_WRITTEN PROBLEM_
Copy the listing below verbatim, starting with the line that contains "Where should I" and continuing through the end of the listing, omitting the pictures.

_Screenshot and document pointing data_
◇ ◇ ◇ ◇ ◇

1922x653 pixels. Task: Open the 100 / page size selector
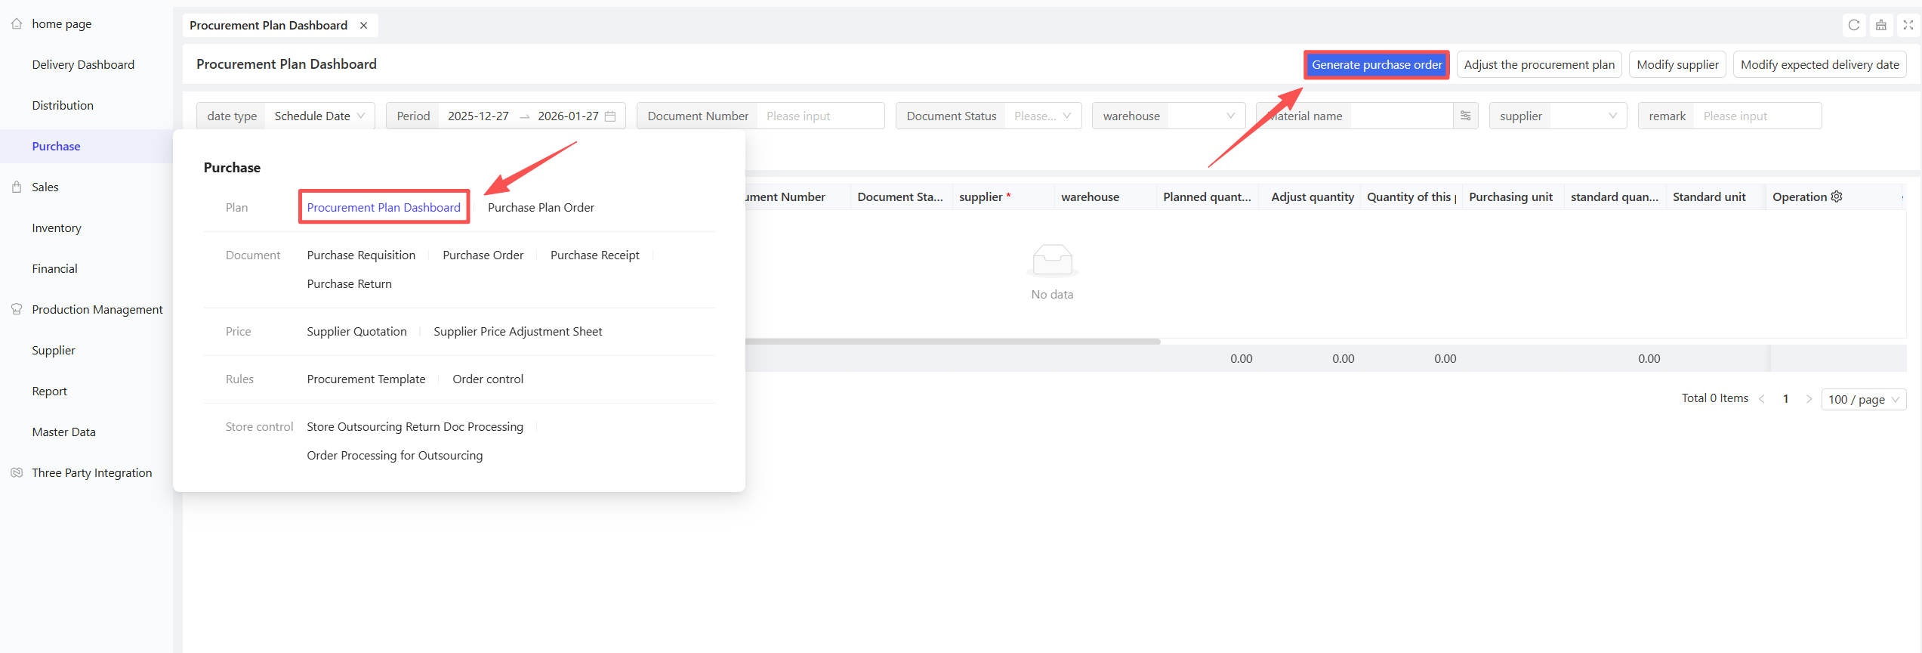(x=1863, y=399)
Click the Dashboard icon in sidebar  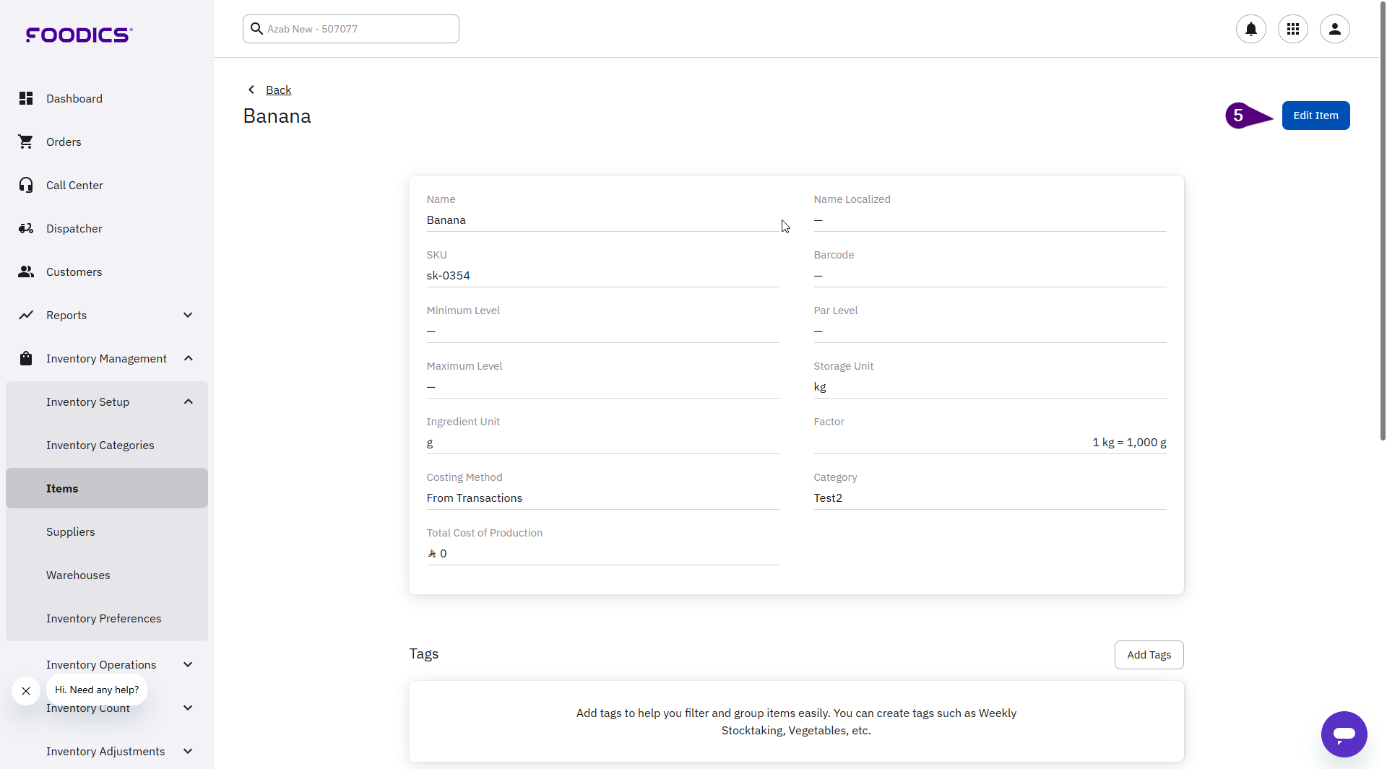pos(26,98)
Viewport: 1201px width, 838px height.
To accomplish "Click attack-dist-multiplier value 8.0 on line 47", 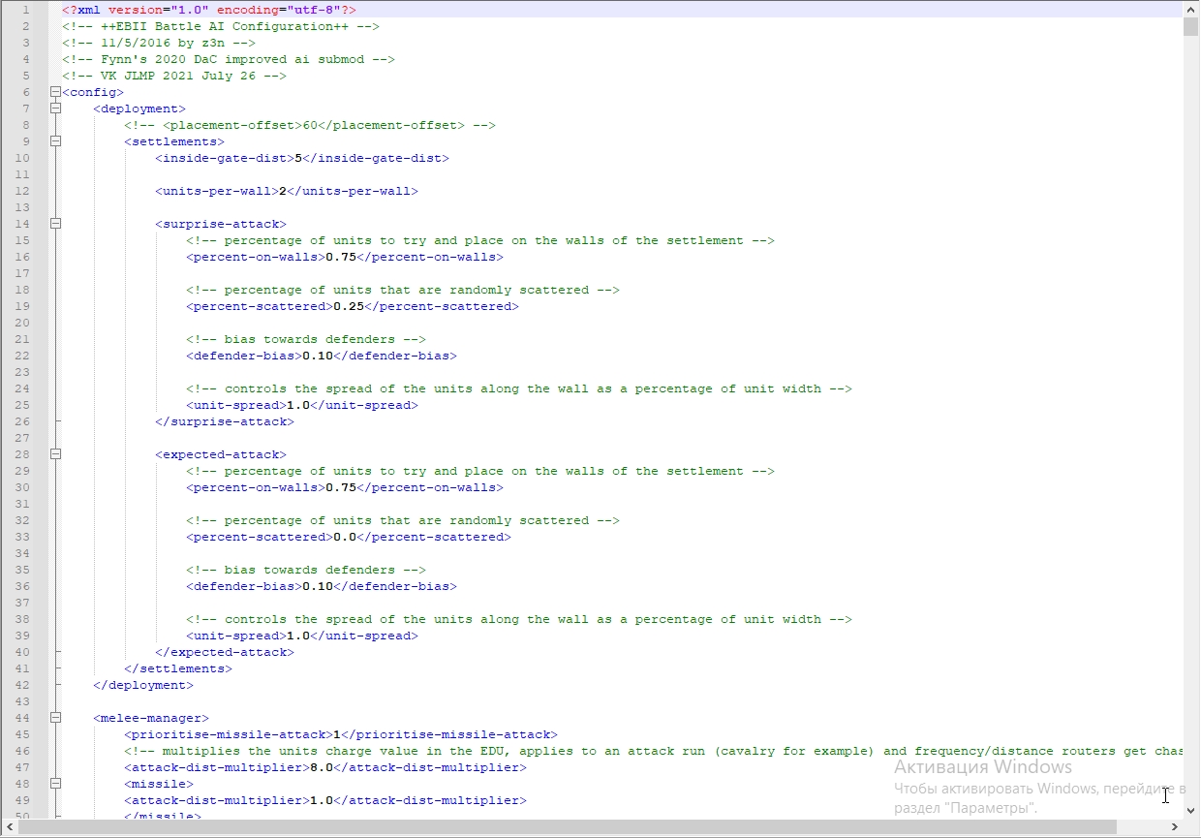I will pyautogui.click(x=322, y=767).
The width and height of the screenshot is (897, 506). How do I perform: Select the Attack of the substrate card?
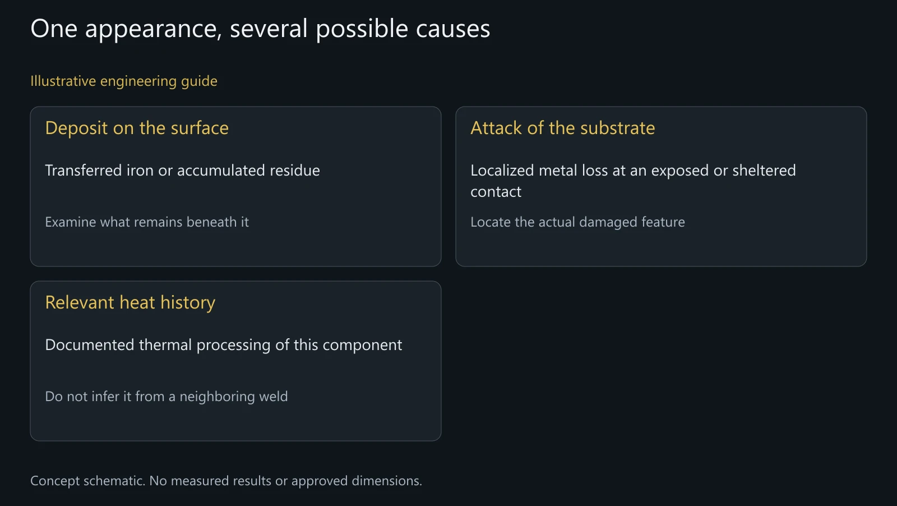661,186
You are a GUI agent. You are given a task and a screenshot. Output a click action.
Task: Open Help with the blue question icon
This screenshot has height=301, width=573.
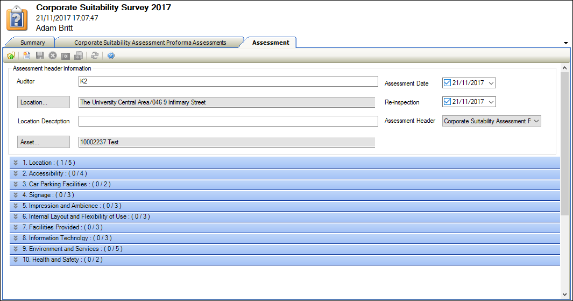click(x=111, y=55)
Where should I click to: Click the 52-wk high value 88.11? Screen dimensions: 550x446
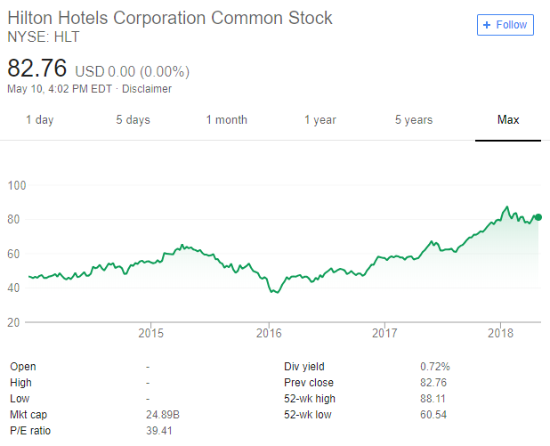(x=433, y=399)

◇ ◇ ◇ ◇ ◇

_FULL OUTPUT_
Where should I click to: Click the 52-wk high value 88.11? Screen dimensions: 550x446
(x=433, y=399)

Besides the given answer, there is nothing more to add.